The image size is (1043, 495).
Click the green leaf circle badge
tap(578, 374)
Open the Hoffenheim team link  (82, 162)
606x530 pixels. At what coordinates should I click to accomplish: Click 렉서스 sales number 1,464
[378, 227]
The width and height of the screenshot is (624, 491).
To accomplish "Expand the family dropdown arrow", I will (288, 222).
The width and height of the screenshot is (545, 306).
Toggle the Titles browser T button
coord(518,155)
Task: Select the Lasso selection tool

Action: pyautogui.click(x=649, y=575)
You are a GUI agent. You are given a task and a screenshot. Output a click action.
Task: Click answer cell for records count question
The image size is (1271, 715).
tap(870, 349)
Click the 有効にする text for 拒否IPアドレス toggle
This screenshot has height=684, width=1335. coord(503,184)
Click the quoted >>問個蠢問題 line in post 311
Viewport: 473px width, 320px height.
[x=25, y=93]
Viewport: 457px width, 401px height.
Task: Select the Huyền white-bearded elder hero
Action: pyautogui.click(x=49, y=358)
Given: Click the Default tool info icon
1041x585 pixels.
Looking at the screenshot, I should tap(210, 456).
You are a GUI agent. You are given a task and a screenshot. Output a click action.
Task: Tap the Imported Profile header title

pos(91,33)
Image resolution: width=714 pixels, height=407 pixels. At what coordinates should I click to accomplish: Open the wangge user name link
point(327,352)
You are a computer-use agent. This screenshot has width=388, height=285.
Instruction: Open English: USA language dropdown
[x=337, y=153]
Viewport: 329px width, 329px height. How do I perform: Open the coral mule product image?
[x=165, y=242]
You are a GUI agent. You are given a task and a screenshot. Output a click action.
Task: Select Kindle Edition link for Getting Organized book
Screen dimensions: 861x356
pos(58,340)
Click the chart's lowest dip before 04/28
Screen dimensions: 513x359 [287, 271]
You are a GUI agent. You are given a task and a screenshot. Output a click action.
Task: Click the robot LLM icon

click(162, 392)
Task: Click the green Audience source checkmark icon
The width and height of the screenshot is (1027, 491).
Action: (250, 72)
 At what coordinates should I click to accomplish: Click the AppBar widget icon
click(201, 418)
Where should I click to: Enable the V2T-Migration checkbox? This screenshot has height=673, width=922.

- Aim of the task
Having found the line that contains "At what coordinates should I click to accomplish: Click the", set down that line and all the rest through the end of the records, exactly.

- Result of the exercise
 At what coordinates should I click to accomplish: Click the AppBar widget icon
click(201, 418)
Where should I click to: Enable the V2T-Migration checkbox? This screenshot has height=673, width=922.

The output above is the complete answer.